EXERCISE DESCRIPTION:
Nothing but an exact copy of the data should be output.

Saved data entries
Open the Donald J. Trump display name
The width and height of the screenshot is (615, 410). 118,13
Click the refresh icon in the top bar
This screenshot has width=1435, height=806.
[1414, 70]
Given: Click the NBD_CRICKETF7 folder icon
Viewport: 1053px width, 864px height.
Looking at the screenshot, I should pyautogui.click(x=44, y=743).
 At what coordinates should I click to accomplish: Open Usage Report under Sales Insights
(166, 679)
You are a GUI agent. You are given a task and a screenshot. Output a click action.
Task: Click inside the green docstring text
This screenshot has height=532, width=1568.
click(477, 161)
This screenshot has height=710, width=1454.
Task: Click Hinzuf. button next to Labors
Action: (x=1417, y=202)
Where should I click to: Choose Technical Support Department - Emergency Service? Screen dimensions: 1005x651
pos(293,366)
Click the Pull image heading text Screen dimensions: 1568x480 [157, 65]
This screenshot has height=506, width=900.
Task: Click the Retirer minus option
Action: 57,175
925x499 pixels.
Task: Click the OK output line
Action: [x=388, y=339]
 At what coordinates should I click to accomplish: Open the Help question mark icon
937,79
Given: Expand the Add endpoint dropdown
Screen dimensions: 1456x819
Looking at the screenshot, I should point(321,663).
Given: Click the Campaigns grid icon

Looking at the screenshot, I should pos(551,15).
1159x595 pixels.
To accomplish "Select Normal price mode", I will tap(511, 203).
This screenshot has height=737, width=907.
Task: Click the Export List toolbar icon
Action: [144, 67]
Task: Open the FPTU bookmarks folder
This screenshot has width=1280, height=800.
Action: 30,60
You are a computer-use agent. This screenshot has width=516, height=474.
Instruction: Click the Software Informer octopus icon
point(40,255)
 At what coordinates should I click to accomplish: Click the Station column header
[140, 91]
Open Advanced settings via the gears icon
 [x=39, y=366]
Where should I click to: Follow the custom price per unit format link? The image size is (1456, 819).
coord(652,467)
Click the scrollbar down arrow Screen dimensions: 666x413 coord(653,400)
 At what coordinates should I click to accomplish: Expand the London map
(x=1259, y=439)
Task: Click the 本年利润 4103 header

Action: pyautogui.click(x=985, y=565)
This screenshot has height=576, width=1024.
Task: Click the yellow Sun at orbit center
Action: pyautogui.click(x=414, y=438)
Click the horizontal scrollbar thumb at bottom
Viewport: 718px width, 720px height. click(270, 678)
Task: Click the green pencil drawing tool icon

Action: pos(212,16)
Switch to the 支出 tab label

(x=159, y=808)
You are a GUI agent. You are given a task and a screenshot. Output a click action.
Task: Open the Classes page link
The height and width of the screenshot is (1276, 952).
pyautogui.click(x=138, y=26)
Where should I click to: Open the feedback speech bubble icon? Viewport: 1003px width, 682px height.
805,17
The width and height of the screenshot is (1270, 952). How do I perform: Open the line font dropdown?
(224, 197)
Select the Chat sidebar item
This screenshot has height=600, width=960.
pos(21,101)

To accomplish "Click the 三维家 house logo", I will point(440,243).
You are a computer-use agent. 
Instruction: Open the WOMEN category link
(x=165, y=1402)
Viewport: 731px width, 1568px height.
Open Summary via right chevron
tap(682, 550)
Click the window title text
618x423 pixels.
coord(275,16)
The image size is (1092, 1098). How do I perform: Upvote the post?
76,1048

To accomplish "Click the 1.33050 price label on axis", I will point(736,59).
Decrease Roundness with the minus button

SOLVED PROBLEM:
Open the Donald J. Trump display name
The width and height of the screenshot is (615, 410). 118,13
Click the refresh icon in the top bar
This screenshot has width=1435, height=806.
[1414, 70]
Given: Click the NBD_CRICKETF7 folder icon
Viewport: 1053px width, 864px height.
Looking at the screenshot, I should pyautogui.click(x=44, y=743).
 At what coordinates should I click to accomplish: Open Usage Report under Sales Insights
(166, 679)
You are a GUI agent. You are given a task and a screenshot. Output a click action.
Task: Click inside the green docstring text
This screenshot has height=532, width=1568.
click(477, 161)
This screenshot has height=710, width=1454.
Task: Click Hinzuf. button next to Labors
Action: (x=1417, y=202)
Where should I click to: Choose Technical Support Department - Emergency Service? Screen dimensions: 1005x651
pos(293,366)
Click the Pull image heading text Screen dimensions: 1568x480 [157, 65]
This screenshot has height=506, width=900.
Task: Click the Retirer minus option
Action: 57,175
925x499 pixels.
Task: Click the OK output line
Action: [x=388, y=339]
 At what coordinates should I click to accomplish: Open the Help question mark icon
937,79
Given: Expand the Add endpoint dropdown
Screen dimensions: 1456x819
Looking at the screenshot, I should point(321,663).
Given: Click the Campaigns grid icon

Looking at the screenshot, I should pos(551,15).
1159x595 pixels.
To accomplish "Select Normal price mode", I will tap(511, 203).
This screenshot has height=737, width=907.
Task: Click the Export List toolbar icon
Action: [144, 67]
Task: Open the FPTU bookmarks folder
This screenshot has width=1280, height=800.
Action: 30,60
You are a computer-use agent. This screenshot has width=516, height=474.
Instruction: Click the Software Informer octopus icon
point(40,255)
 At what coordinates should I click to accomplish: Click the Station column header
[140, 91]
Open Advanced settings via the gears icon
 [x=39, y=366]
Where should I click to: Follow the custom price per unit format link? The image size is (1456, 819).
coord(652,467)
Click the scrollbar down arrow Screen dimensions: 666x413 coord(653,400)
 At what coordinates should I click to accomplish: Expand the London map
(x=1259, y=439)
Task: Click the 本年利润 4103 header

Action: pyautogui.click(x=985, y=565)
This screenshot has height=576, width=1024.
Task: Click the yellow Sun at orbit center
Action: pyautogui.click(x=414, y=438)
Click the horizontal scrollbar thumb at bottom
Viewport: 718px width, 720px height. click(270, 678)
Task: Click the green pencil drawing tool icon

Action: pos(212,16)
Switch to the 支出 tab label

(x=159, y=808)
You are a GUI agent. You are given a task and a screenshot. Output a click action.
Task: Open the Classes page link
The height and width of the screenshot is (1276, 952).
pyautogui.click(x=138, y=26)
Where should I click to: Open the feedback speech bubble icon? Viewport: 1003px width, 682px height.
805,17
The width and height of the screenshot is (1270, 952). How do I perform: Open the line font dropdown?
(224, 197)
Select the Chat sidebar item
This screenshot has height=600, width=960.
pos(21,101)

To accomplish "Click the 三维家 house logo", I will point(440,243).
You are a computer-use agent. 
Instruction: Open the WOMEN category link
(x=165, y=1402)
Viewport: 731px width, 1568px height.
Open Summary via right chevron
tap(682, 550)
Click the window title text
618x423 pixels.
coord(275,16)
The image size is (1092, 1098). How do I perform: Upvote the post?
76,1048

To accomplish "Click the 1.33050 price label on axis", I will point(736,59).
Decrease Roundness with the minus button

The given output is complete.